The Institute of Internal Auditors requires that the chief audit executive establish risk-based plans that drive internal audit activity. Audit planning is a process that identifies all business areas; assesses the risk of each using a standard methodology; and uses available audit and financial resources to determine which audits will be performed during a year.
Once planning is complete, a written internal audit plan should be developed and communicated to management. The plan should include background information; a summary of the risk rating methodology and staffing allocations; and audit plan details.
Include a summary of the document's purpose to explain to readers what an internal audit plan is and what makes it useful. The St. Louis Federal Reserve Bank indicates that the audit plan can be used by executive management to oversee both the business's and the audit department's performance during the year.
Include the internal audit department's mission statement and objectives.
Explain how the audit plan was developed. It is usually based on a standardised risk assessment; discussions with management; evaluations of prior audit results; inclusion of audits mandated by regulatory bodies or parent companies; and management requests.
Provide a summary of the company's background, regulatory environment and current operations as an aid to readers unfamiliar with the business.
Describe the methodology used by the audit department to assign risk to individual audit areas or businesses. Risk rating will usually involve assessments of quantitative risk areas such as credit or financial risk, along with evaluations of less tangible risk areas such as staffing, strategic importance and legal risk.
Describe the structure of the internal audit department, providing organisation charts as needed. Include explanations of available time, documenting hours available for audit work during the year and explaining the difference between available hours and working hours (i.e., most audit departments exclude vacation, holiday and administrative time from available hour calculations).
Document significant changes in the internal audit department's structure or personnel since the last audit plan, or changes that are planned for the coming year.
Provide a summary of the backgrounds of key audit personnel, if appropriate.
Provide a brief description of each audit planned for the year, including scheduled audit hours and general audit scope.

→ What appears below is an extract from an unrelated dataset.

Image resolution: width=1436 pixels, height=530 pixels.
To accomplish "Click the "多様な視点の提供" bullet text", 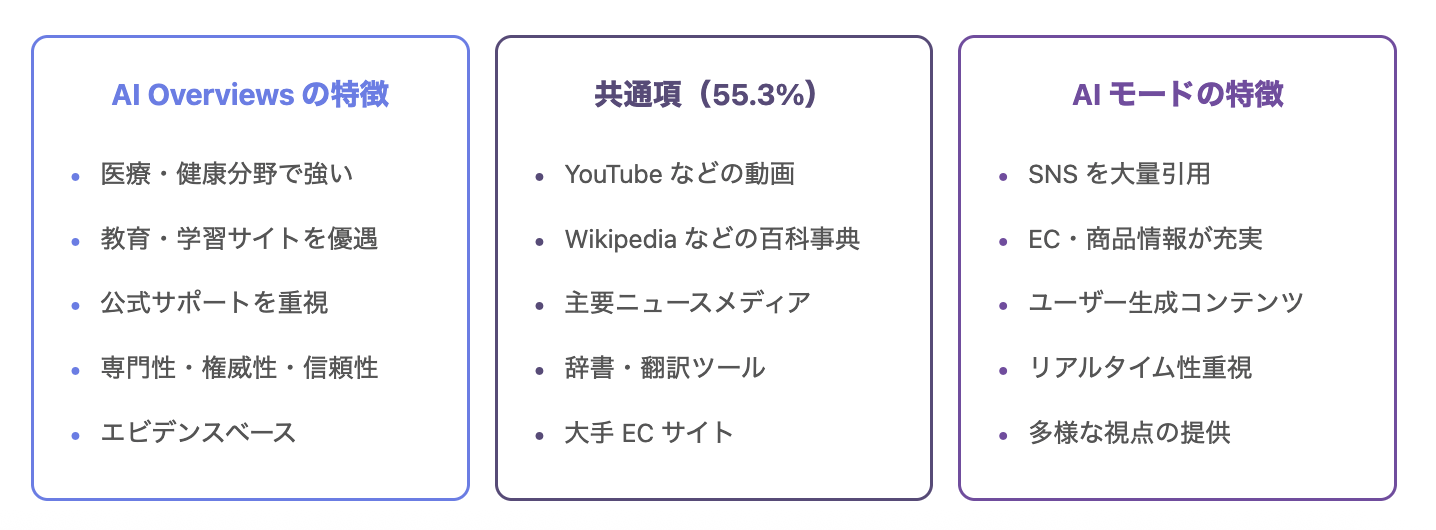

Include a list of all auditable areas and document the department or business's risk rating, date of the last audit, audit result, hours used during the audit, and planned dates and audit hours for future audits. This list demonstrates how risk ratings and prior audit history influence the future audit schedule.
Compare the previous year's audit resource allocation to each auditable area to the coming year's allocation using a pie chart or bar graph, to demonstrate how audit focus will change. Provide an explanation for significant deviations.